§ **WORK TO COMPLETE**:
1/ In the passage on finding the formula of a metal oxide, write out the section that begins at the words "To determine the formula of a metal oxide by combustion." and stops after "ensuring accurate results)", switching "crucible" to "dish".
2/ Pick up the passage on finding the formula of a metal oxide after its final sentence and continue it.

§ **READING PASSAGE**:
1:36 practical: know how to determine the formula of a metal oxide by combustion (e.g. magnesium oxide) or by reduction (e.g. copper(II) oxide)
To determine the formula of a metal oxide by combustion.
Example: When magnesium is burned in air, it reacts with oxygen (O2) to form magnesium oxide (MgO).
2Mg + O2 –> 2MgO
Method:
- Weigh a crucible and lid
- Place the magnesium ribbon in the crucible, replace the lid, and reweigh
- Calculate the mass of magnesium
- Heat the crucible with lid on until the magnesium burns (lid prevents magnesium oxide escaping therefore ensuring accurate results)
- Lift the lid from time to time (this allows air to enter)
- Stop heating when there is no sign of further reaction
- Allow to cool and reweigh
- Repeat the heating, cooling and reweigh until two consecutive masses are the same (this ensures all Mg has reacted and therefore the results will be accurate)
- Calculate the mass of magnesium oxide formed (mass after heating – mass of crucible)
It is then possible to use this data to calculate the empirical formula of the metal oxide.

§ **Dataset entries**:
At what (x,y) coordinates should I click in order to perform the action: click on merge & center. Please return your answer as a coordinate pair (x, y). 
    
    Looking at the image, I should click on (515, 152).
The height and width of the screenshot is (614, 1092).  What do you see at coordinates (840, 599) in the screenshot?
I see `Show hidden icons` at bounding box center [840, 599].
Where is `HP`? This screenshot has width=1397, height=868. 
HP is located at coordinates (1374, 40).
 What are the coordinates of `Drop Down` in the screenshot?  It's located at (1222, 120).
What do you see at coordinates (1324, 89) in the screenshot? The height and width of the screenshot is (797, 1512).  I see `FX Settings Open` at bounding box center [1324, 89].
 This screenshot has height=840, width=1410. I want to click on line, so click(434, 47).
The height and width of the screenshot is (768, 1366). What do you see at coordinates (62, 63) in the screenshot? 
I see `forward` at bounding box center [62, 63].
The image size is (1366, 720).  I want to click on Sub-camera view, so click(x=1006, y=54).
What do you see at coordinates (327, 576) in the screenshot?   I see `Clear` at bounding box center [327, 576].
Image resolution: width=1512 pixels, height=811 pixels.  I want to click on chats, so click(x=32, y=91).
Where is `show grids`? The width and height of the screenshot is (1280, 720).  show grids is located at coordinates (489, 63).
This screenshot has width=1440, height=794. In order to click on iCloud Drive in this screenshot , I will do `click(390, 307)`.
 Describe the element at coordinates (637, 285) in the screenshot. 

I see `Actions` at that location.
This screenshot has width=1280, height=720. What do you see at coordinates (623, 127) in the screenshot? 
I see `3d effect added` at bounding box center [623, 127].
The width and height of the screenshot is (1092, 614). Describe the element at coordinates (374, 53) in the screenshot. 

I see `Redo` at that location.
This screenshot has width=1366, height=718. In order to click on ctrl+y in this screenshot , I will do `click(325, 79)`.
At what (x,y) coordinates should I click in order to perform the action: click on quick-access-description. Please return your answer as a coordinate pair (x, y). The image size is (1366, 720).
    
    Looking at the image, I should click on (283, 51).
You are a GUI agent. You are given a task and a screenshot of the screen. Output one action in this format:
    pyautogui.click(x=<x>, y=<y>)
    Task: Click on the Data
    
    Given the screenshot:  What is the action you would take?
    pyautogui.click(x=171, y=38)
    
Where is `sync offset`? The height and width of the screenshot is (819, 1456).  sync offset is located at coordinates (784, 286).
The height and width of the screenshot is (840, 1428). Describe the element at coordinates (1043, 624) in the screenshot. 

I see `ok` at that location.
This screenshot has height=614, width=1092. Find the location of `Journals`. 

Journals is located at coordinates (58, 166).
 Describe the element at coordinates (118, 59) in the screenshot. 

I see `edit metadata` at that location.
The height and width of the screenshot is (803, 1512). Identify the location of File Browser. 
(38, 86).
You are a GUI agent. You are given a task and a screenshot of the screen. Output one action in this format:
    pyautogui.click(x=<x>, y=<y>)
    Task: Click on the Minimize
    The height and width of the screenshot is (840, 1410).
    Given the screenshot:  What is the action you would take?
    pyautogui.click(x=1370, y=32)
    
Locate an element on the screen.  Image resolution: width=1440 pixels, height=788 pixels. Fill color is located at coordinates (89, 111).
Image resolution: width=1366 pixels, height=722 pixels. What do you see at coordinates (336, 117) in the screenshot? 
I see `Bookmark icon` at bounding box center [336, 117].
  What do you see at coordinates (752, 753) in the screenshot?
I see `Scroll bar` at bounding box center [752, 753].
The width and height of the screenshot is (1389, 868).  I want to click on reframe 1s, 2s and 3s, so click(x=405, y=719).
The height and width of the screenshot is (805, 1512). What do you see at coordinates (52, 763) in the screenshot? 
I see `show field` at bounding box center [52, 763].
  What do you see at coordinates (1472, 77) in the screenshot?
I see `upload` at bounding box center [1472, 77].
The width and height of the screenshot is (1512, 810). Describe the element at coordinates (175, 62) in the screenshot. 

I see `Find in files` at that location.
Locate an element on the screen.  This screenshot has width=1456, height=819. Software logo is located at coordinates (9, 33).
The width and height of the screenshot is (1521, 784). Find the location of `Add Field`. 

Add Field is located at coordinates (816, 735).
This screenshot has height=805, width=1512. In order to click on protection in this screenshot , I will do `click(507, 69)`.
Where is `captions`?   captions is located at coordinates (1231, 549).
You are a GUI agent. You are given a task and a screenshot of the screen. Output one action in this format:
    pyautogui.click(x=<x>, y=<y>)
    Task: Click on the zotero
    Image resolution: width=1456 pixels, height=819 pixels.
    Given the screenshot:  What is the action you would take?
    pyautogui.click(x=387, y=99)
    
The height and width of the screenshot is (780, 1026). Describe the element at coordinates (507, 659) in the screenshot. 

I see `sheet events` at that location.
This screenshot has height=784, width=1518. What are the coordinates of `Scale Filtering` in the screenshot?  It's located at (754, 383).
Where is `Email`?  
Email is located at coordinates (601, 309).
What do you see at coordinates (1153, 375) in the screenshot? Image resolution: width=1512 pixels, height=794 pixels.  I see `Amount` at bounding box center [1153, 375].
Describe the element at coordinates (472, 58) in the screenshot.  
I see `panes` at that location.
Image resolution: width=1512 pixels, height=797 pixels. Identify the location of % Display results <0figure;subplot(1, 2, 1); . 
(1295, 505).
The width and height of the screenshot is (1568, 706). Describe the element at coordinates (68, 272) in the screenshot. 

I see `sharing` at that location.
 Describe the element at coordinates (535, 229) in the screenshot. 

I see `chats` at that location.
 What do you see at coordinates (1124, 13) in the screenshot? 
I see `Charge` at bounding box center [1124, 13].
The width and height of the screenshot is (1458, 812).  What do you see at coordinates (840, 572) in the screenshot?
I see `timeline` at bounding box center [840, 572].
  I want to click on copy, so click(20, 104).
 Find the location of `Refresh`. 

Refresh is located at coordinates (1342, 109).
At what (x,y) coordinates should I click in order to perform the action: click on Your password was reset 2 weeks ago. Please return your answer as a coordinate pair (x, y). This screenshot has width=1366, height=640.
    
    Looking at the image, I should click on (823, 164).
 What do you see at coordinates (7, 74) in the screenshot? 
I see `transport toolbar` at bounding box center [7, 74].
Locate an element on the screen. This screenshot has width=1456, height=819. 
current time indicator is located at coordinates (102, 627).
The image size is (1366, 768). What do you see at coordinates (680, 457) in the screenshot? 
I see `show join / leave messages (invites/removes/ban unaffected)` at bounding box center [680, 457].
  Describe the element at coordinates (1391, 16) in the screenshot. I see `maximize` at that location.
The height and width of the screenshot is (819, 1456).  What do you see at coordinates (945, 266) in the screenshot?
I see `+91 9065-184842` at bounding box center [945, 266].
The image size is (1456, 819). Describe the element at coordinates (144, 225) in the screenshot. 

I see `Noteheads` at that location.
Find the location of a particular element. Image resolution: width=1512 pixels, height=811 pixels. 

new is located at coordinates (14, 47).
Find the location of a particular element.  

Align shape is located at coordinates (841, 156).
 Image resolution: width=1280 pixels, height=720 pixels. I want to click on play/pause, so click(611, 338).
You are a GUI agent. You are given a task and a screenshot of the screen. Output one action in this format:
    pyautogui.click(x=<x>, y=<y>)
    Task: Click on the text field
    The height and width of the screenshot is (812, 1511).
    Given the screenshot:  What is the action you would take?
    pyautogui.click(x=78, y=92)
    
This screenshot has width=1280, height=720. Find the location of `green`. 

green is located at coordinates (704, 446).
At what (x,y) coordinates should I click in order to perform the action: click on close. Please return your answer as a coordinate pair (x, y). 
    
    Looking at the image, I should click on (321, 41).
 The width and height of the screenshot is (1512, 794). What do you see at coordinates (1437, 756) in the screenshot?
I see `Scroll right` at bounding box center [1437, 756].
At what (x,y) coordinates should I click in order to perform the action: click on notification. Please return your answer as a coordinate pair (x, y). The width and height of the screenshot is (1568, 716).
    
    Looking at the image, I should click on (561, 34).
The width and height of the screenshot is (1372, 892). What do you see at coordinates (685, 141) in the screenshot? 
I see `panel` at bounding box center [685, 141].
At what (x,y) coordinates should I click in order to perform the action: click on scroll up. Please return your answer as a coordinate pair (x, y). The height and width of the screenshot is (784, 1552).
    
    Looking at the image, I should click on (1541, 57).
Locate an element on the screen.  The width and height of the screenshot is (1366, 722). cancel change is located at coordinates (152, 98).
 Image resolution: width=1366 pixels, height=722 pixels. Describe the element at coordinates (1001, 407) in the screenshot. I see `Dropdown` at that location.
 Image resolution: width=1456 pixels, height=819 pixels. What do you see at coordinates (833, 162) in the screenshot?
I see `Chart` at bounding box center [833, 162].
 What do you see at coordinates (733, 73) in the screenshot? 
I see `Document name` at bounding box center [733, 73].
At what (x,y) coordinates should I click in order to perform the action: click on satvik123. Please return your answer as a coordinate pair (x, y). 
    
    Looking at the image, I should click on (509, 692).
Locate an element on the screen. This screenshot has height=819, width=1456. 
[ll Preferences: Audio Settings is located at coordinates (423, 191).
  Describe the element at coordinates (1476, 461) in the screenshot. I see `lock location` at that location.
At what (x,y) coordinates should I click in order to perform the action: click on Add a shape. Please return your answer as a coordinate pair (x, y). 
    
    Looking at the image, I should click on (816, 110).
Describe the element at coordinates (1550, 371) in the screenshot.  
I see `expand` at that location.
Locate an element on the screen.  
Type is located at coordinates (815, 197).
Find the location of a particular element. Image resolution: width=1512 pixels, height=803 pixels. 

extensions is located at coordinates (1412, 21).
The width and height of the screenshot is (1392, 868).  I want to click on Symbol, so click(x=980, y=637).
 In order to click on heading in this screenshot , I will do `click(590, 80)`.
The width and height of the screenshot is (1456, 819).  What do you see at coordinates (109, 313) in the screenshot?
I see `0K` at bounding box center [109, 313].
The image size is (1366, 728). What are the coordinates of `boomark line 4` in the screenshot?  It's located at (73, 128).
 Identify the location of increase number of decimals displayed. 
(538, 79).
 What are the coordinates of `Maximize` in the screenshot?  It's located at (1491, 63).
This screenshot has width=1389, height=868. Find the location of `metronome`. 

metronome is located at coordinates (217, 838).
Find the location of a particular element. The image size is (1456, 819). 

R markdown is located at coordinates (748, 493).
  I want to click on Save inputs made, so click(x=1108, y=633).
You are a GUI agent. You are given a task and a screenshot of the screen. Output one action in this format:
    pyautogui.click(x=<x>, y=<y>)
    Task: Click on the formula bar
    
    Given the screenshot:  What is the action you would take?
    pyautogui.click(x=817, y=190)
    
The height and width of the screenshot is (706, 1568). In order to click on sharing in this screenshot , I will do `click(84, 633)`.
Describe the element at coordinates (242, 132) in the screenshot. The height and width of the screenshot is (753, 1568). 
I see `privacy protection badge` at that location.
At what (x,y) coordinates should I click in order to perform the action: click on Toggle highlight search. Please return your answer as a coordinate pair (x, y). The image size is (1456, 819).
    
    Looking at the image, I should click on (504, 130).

§ **TASK-BY-TASK RESULTS**:
1/
To determine the formula of a metal oxide by combustion.
Example: When magnesium is burned in air, it reacts with oxygen (O2) to form magnesium oxide (MgO).
2Mg + O2 –> 2MgO
Method:
- Weigh a dish and lid
- Place the magnesium ribbon in the dish, replace the lid, and reweigh
- Calculate the mass of magnesium
- Heat the dish with lid on until the magnesium burns (lid prevents magnesium oxide escaping therefore ensuring accurate results)

2/
To determine the formula of a metal oxide by reduction
Example: When copper (II) oxide is heated in a stream of methane, the oxygen is removed from the copper (II) oxide, producing copper, carbon dioxide and water:
4CuO + CH4 –> 4Cu + CO2 + 2H2O
By comparing the mass of copper produced with the mass of copper oxide used it is possible to determine the formula of the copper oxide.
As an alternative, hydrogen gas could be used instead of methane:
CuO + H2 –> Cu + H2O
It is then possible to use this data to calculate the empirical formula of the metal oxide.
There is an important safety point to note with both versions of this experiment. Both methane and hydrogen are explosive if ignited with oxygen. It is important that a good supply of the the gas is allowed to fill the tube before the gas it lit. This flushes out any oxygen from the tube, so the gas will only burn when it exits the tube and comes into contact with oxygen in the air.